Fig. 3: Evolution of network topology of Notch-1/β-catenin in the primate lineage.

a Schematic diagrams demonstrate gradual evolution of network topology of the Notch-1/β-catenin axis in prosimians, simians, Hominoidae and Homininae. Note that sophistication of the topology parallels enhances signalling activity of the Wnt/β-catenin in higher primates. b Schematic diagrams (top) demonstrate gradual evolution of the network topology by recruitment of additional network motifs^76,77 into the existing circuitry of Notch-1/β-catenin axis. Evolution of the microRNA radically alters⁷⁸ the existing genetic network. Evolution of miRNA-4673 in Homininae generates a type-4 coherent feed-forward loop (C4-FFL) that amplifies activity of the Wnt/β-catenin (bottom). Simultaneously, inclusion of Notch-1 in a type-1 incoherent feed-forward loop (I1-FFL) formed by the miRNA reduces the signalling activity of the notch signalling pathway (bottom).

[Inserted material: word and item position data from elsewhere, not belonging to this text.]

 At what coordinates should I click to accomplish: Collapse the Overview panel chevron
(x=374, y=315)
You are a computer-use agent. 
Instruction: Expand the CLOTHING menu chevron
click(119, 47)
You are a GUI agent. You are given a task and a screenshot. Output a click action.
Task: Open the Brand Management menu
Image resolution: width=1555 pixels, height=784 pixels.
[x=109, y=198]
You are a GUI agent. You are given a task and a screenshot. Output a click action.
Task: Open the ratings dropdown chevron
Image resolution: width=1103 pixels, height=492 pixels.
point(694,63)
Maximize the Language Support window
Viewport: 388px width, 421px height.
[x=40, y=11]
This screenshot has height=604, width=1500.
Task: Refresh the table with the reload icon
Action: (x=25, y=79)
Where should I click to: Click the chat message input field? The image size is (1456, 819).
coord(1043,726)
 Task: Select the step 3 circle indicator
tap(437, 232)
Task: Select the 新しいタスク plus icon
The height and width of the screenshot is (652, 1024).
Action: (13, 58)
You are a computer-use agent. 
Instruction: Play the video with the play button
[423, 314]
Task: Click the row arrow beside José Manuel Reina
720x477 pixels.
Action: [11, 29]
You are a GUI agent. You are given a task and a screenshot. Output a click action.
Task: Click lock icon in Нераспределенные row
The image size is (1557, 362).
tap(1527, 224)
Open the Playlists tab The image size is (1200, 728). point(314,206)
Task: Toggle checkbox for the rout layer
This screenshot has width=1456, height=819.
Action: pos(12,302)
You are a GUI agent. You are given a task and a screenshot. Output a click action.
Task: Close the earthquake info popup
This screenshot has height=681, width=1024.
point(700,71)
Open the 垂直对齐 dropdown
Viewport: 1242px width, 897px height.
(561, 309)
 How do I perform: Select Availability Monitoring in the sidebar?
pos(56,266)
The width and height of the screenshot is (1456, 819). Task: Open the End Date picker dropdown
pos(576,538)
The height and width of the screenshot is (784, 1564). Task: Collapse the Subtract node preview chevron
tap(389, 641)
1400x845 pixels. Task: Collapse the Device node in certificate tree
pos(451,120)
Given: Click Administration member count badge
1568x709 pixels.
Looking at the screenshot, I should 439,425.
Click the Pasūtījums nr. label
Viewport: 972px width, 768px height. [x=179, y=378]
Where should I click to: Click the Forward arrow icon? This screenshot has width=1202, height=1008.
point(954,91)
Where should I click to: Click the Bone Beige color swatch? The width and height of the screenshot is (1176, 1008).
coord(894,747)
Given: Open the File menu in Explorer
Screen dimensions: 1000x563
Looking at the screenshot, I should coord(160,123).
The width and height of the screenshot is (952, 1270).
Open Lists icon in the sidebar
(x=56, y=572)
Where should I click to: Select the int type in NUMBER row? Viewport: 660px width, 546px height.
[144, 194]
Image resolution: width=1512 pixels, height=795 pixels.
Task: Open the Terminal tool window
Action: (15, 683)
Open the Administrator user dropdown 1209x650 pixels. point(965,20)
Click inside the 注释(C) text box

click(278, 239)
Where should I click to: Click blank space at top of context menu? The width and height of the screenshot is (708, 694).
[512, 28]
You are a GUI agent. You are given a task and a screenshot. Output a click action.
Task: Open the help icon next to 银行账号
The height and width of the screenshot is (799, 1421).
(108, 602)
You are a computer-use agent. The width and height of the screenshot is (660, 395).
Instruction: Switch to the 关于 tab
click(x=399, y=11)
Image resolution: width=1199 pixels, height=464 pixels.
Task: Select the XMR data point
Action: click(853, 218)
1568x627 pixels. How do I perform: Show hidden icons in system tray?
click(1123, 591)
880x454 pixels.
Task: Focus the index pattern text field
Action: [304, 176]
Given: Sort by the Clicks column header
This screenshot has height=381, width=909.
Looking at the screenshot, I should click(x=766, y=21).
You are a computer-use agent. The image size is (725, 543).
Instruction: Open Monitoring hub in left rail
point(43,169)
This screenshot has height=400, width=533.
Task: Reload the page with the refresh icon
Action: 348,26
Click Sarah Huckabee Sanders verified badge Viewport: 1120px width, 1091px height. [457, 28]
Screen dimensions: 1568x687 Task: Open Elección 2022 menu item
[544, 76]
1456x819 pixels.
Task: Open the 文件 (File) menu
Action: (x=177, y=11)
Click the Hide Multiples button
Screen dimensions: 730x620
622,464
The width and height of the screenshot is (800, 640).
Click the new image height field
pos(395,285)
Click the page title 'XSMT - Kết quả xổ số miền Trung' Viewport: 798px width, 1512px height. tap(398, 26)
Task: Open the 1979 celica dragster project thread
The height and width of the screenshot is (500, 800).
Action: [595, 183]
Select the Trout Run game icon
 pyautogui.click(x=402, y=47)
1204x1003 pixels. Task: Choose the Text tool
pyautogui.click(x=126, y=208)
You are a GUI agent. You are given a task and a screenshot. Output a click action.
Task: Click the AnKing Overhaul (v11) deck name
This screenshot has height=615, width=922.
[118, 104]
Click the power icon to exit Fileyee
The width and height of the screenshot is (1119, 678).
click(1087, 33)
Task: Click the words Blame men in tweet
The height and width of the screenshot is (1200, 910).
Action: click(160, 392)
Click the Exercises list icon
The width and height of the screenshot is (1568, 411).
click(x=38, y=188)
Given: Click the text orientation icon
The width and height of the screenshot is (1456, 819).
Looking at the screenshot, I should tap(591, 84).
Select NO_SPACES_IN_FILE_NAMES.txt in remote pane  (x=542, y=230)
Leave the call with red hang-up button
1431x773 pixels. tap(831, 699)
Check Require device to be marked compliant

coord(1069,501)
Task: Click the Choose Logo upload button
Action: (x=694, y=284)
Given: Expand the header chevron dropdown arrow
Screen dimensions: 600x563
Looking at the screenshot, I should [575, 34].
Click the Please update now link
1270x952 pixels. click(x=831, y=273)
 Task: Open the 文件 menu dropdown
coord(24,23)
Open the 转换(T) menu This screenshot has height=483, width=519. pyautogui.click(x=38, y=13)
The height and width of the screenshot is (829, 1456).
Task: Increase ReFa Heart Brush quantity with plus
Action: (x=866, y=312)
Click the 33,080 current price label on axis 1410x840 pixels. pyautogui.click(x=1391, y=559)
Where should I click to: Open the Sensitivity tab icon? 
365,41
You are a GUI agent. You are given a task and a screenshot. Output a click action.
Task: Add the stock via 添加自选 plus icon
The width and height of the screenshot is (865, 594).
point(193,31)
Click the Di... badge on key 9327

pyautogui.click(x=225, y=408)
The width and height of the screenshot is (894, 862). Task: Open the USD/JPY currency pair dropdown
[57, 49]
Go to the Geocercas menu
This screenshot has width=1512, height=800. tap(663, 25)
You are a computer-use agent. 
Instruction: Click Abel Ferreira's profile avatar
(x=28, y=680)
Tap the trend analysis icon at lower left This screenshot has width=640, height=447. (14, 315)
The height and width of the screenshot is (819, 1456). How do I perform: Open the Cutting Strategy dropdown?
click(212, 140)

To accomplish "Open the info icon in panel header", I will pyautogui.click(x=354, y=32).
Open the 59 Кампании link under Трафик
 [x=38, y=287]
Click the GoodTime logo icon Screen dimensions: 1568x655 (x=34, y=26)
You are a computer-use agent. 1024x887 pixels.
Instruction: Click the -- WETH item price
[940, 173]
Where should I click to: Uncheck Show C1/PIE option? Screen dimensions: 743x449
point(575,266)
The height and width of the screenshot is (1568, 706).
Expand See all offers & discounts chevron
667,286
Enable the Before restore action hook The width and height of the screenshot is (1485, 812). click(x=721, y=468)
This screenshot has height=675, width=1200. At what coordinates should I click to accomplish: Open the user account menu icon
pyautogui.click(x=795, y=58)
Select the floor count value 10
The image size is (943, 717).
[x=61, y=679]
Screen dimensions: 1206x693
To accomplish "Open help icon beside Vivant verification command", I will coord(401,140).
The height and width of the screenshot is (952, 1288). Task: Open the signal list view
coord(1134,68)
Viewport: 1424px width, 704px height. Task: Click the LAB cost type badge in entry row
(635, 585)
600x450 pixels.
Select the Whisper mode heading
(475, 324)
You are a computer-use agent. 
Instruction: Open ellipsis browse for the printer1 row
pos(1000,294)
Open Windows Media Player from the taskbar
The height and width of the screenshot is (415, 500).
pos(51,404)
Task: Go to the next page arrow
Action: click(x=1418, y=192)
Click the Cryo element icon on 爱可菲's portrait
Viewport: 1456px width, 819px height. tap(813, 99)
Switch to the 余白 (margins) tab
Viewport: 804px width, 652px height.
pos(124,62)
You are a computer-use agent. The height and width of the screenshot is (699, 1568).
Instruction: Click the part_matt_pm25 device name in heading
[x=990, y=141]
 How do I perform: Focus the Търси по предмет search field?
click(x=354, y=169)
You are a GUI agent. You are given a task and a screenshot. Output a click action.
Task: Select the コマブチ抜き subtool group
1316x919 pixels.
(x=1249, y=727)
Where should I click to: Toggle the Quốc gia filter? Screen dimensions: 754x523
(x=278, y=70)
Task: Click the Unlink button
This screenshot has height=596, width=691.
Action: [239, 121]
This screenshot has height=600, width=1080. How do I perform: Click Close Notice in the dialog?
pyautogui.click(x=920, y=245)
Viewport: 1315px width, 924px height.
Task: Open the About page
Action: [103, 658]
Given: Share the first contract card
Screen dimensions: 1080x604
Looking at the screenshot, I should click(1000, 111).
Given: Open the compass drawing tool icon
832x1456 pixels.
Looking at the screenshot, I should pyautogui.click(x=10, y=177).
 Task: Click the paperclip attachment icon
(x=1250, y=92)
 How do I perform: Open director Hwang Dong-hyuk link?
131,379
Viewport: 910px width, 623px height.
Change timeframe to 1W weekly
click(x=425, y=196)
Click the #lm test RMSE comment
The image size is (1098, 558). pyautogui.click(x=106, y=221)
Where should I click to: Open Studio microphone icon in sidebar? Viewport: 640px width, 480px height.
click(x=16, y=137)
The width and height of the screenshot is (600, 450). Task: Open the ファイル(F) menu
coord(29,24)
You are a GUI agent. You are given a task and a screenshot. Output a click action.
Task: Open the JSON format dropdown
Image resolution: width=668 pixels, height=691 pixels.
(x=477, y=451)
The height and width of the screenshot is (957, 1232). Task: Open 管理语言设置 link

Evolutionary trajectory of miR-4673 targets mirrors structural maturation of the miRNA

To resolve evolutionary trajectory of the miRNA targets, we decided to expand the homology requirement beyond the established 6-mer seed region¹². We also expanded the homology region criteria to sequences that are positioned within the intronic, coding and the 5′-untranslated regions¹⁰. The miR-4673 homology regions (miR_HR) were defined based on sequence homology to miR-4673 (Homology_min > 68%), conserved [5′-GGCTCCTGCC-3′] consensus sequence (± strand) and [miR–miR_HR]^ΔG < −36 kcal/mol [see Methods]. The choice of consensus sequence [5′-GGCTCCTGCC-3′] was based on previous experiments that determined high affinity targets of miR-4673¹³. To trace global chromosomal coordinates of putative targets_, we used BLAST analysis of miR_HR against human genomic sequences (GRCh38). The analysis revealed non-random distribution of miR_HR in dense gene clusters associated with GC-rich H3⁺ (GC > 52%) isochores (Fig. 4). Homology regions were identified in coding sequences (CDS), untranslated exonic regions (5′ and 3′e-UTRs) and introns (i-UTR) of human miR_HR-coding genes in sense (miR_HR⁺) or anti-sense (miR_HR⁻) strands (Fig. 4). Genes signified by miR_HR modulated canonical and non-canonical Wnt signalling cascades³² (Fig. 5) as detailed in Supplementary Discussion 1. We concluded that miR_HR is a signature of a genic cluster whose protein products regulate the cytoplasmic availability of β-catenin as the main determinant of noise in the Wnt pathway (Fig. 5).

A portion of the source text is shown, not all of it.